Down to the last character, write out the records below.

══════════

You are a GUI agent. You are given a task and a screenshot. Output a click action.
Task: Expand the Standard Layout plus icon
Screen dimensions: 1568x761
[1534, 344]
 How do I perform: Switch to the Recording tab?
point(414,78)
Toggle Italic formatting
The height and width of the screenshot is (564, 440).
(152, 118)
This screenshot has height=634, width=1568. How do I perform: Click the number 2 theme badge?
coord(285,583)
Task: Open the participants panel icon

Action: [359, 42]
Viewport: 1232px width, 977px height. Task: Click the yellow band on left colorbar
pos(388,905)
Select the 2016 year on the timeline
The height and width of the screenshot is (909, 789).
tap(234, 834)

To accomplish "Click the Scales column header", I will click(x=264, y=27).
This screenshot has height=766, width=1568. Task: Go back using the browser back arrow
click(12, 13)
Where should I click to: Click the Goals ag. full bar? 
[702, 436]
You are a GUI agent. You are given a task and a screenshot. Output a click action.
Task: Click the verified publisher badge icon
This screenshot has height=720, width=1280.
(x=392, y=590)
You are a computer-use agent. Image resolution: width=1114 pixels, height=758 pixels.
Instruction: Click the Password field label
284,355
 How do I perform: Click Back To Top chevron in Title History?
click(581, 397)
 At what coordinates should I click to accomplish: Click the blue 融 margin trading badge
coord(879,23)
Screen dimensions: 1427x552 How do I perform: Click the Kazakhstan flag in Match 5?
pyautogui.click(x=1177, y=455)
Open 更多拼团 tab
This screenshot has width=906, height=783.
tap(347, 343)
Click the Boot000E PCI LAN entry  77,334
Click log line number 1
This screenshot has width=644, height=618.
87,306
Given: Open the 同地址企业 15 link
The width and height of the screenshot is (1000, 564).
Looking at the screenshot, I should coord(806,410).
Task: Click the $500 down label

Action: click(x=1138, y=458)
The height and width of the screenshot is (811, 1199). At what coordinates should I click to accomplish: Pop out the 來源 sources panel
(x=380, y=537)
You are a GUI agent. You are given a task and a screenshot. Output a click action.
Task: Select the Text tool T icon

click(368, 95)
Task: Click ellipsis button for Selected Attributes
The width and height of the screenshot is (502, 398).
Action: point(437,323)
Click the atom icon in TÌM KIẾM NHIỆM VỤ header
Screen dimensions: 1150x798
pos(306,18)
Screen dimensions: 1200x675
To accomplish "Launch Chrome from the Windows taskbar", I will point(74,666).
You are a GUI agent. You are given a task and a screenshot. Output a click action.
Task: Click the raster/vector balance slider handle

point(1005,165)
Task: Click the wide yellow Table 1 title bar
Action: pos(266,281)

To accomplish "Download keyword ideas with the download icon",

══════════

▶ [YOUR RESPONSE]
You are a GUI agent. You are given a task and a screenshot. Output a click action.
Task: Expand the Standard Layout plus icon
Screen dimensions: 1568x761
[1534, 344]
 How do I perform: Switch to the Recording tab?
point(414,78)
Toggle Italic formatting
The height and width of the screenshot is (564, 440).
(152, 118)
This screenshot has height=634, width=1568. How do I perform: Click the number 2 theme badge?
coord(285,583)
Task: Open the participants panel icon

Action: [359, 42]
Viewport: 1232px width, 977px height. Task: Click the yellow band on left colorbar
pos(388,905)
Select the 2016 year on the timeline
The height and width of the screenshot is (909, 789).
tap(234, 834)

To accomplish "Click the Scales column header", I will click(x=264, y=27).
This screenshot has height=766, width=1568. Task: Go back using the browser back arrow
click(12, 13)
Where should I click to: Click the Goals ag. full bar? 
[702, 436]
You are a GUI agent. You are given a task and a screenshot. Output a click action.
Task: Click the verified publisher badge icon
This screenshot has height=720, width=1280.
(x=392, y=590)
You are a computer-use agent. Image resolution: width=1114 pixels, height=758 pixels.
Instruction: Click the Password field label
284,355
 How do I perform: Click Back To Top chevron in Title History?
click(581, 397)
 At what coordinates should I click to accomplish: Click the blue 融 margin trading badge
coord(879,23)
Screen dimensions: 1427x552 How do I perform: Click the Kazakhstan flag in Match 5?
pyautogui.click(x=1177, y=455)
Open 更多拼团 tab
This screenshot has width=906, height=783.
tap(347, 343)
Click the Boot000E PCI LAN entry  77,334
Click log line number 1
This screenshot has width=644, height=618.
87,306
Given: Open the 同地址企业 15 link
The width and height of the screenshot is (1000, 564).
Looking at the screenshot, I should coord(806,410).
Task: Click the $500 down label

Action: click(x=1138, y=458)
The height and width of the screenshot is (811, 1199). At what coordinates should I click to accomplish: Pop out the 來源 sources panel
(x=380, y=537)
You are a GUI agent. You are given a task and a screenshot. Output a click action.
Task: Select the Text tool T icon

click(368, 95)
Task: Click ellipsis button for Selected Attributes
The width and height of the screenshot is (502, 398).
Action: point(437,323)
Click the atom icon in TÌM KIẾM NHIỆM VỤ header
Screen dimensions: 1150x798
pos(306,18)
Screen dimensions: 1200x675
To accomplish "Launch Chrome from the Windows taskbar", I will point(74,666).
You are a GUI agent. You are given a task and a screenshot. Output a click action.
Task: Click the raster/vector balance slider handle

point(1005,165)
Task: Click the wide yellow Table 1 title bar
Action: pos(266,281)

To accomplish "Download keyword ideas with the download icon",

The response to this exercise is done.